**Quoted text:**

■ ■ ■

With the core part ready, we only need to wrap it in a loop and then in a function. That’s exactly what the next snippet does. First, we need to add a bit more to our code from above to make it a stand-alone C file. We need stdint.h for our datatypes and print out the desired function signature. The signature is the same as the hand-coded one from the beginning. Next we write out the loop and close the file. Thus, we now have a complete C implementation of our sum function sum ready at sum.c.

void generateCCode(const vector<Type> &cols, int colIndex) {
    string_view filePath = "sum.c";
    string_view funName = "sum";

    // Open a file stream for the program
    ofstream fs;
    fs.open(filePath, ios::binary);

    // Add stdint for uint32_t, ...
    ss << "#include <stdint.h>\n";
    // Write function signature
    ss << "uint64_t " << funName << " (const char* ptr, uint64_t elements) {\n";
    // Write the main loop
    ss << "uint64_t sum = 0;\n";
    ss << "while (elements--) {\n";
    ss << generateColumnCode(cols, colIndex);
    ss << "}\n";
    // Return the sum and close the function
    ss << "return sum;\n"; ss << "}\n";
    // Write the file and close it
    ss.flush();
    ss.close();
}

Compiling and Linking the Code

With the final C code at hand, the only thing left to do is getting it running within our program. On a conceptual level, we just have to compile the program to machine code and then make it known to the program we are running. So let’s take a look behind the curtain and explain how the magic works.

First, we compile the code using the C compiler cc. It generates native optimized (O1) code 2 and calls the executable sumit.so. We named it .so since it is a shared object (or library) rather than a standalone executable since we don’t have a main function present. However, it contains our desired function and we need to connect it to our program, which is where dlopen helps. It loads the object into our program and directly resolves all the contained symbols (RTLD_NOW). So we are almost ready to call our function. The only thing missing is to get the symbol we want with dlsym and return it as a function pointer with the right type.

The code snippet does everything you need and a little bit of error reporting. Otherwise, it would only be 3 lines. After each call, we check whether it was successful and return the results of dlerror otherwise. And in the final step, we cast the raw function pointer to the type sumFun, so that the compiler knows how to call it. And that’s it. The code works on both Linux and MacOS out of the box.

// Type of the sum function (like handwritten from above)
using sumFun = uint64_t (*)(const char *, uint64_t);

// Do the magic
sumFun compileAndLinkCCode() {
    // Call the c compiler on the file
    string command = "cc -shared -fPIC -march=native -O1 -o sumit.so sum.c";
    if (system(command.c_str()) != 0)
        return nullptr;

    // Dynamic load the compiled shared object
    auto handle = dlopen("./sumit.so", RTLD_NOW);
    if (!handle) {
        cout << dlerror() << endl; // Print the error messages
        return nullptr;
    }

    // Get the function pointer of the symbol sum (our function) out of the library
    auto res = dlsym(handle, "sum");
    if (!res) {
        cout << dlerror() << endl;
        return nullptr;
    }

    // Cast to the right type and return
    return reinterpret_cast<sumFun>(res);
}

Running the code

Running the code is now simple and almost a one-liner. What is very nice about this approach is that we can clearly see a difference between structure and data. The compile function only needs information on the structure, like the columns cols and which column to sum up. The runtime function sumFun only gets information about the data, which it then processes at the same speed as the hand-coded implementation.

■ ■ ■

**Listed records:**
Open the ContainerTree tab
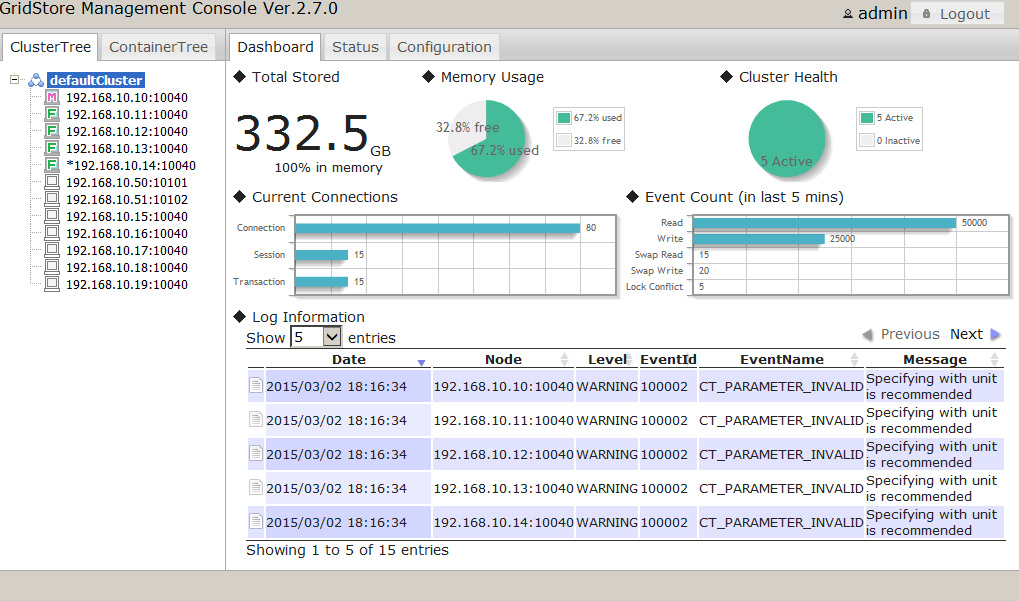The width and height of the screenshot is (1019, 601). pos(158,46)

■ ■ ■

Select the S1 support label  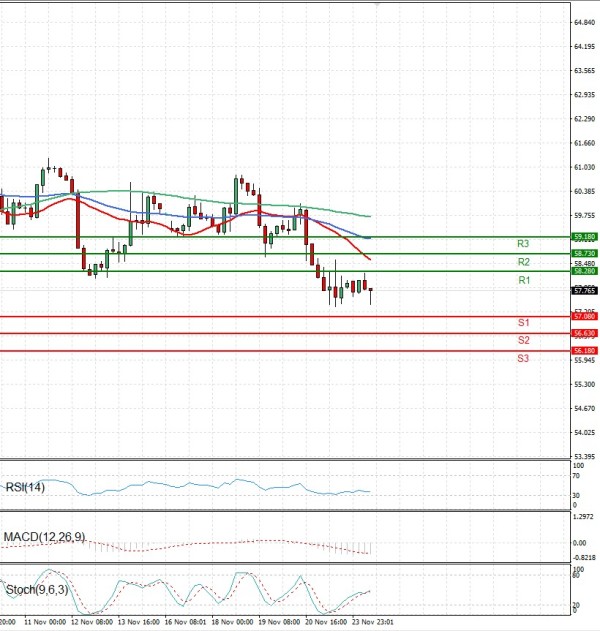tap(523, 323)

■ ■ ■

**Challenge 1:**
Answer these questions about the article on generating C code:
(a) Which header does the generated file include for its datatypes?
(b) Which flag passed to dlopen makes it resolve all contained symbols right away?
(c) What does the runtime function sumFun receive information about?
**Challenge 2:** Write the next part of the article on generating C code, picking up after its final sentence.

**Exercise response 1:**
(a) stdint.h
(b) RTLD_NOW
(c) The data only

**Exercise response 2:**
uint64_t sumRecordsCodeGen(const std::byte *ptr, uint64_t elements, const vector<Type>& cols, int colIndex) {
    // Generate the function
    generateCCode(cols, colIndex);
    // Compile the function
    auto sumFun = compileAndLinkCCode();
    // Run the function
	return sumFun(ptr, elements);
}

Performance Numbers

Coming back to performance, let’s have a brief rundown of the performance numbers. We measured it on a MacBook Air. Using the record format and code we developed in this running example, we get the numbers on the left.

Comparison of Throughput with two different structs

Generating the data, which we just included for reference, took 1.7 seconds. The hand-coded and code generated version are equally fast and have a throughput of 65 GB/s. Just-in-time compiling the C code takes roughly 1 millisecond of the 64 ms total runtime. Performing all the extra checks in the hot loop clearly diminishes the performance as shown with interpreted. It basically handles one tuple at a time and has a throughput of 10 GB/s.

Another benchmark, which we skipped for brevity in this blog-post, used strings (Code is attached below). The strings were encoded as unsigned integer for the length and then just the bytes of the string. This makes them variable length and thus, we cannot go fast over the strings. A problem our German strings don’t have since they are fixed size. In this case, we cannot auto vectorize as easily and the performance goes down. The tuple-at-a-time approach almost barely slows down since we perform a lot of checks in the fast path anyway. This also shows, that the faster the system gets the more potential becomes visible to tune. And code-generation is still more than twice as fast in this case.

Row Major Data is everywhere and feels natural

If you come from a vectorized engine or processing parquet files at scale, you’re probably ready to shout at us while reading: But there is columnar and vectorized data storage and it solves all problems! And yes you are right it exists and would work great for the toy example. However, as outlined in an extensive evaluation, compilation provides best performance for OLAP and OLTP queries and outperforms vectorization for everything with compute. Furthermore, we have next to no unnecessary intermediate representation and keep data as long as possible in CPU registers, exactly as a developer would do it. Meanwhile, we have also fixed all the shortcomings mentioned in the paper, namely: compile time, profiling, and adaptivity.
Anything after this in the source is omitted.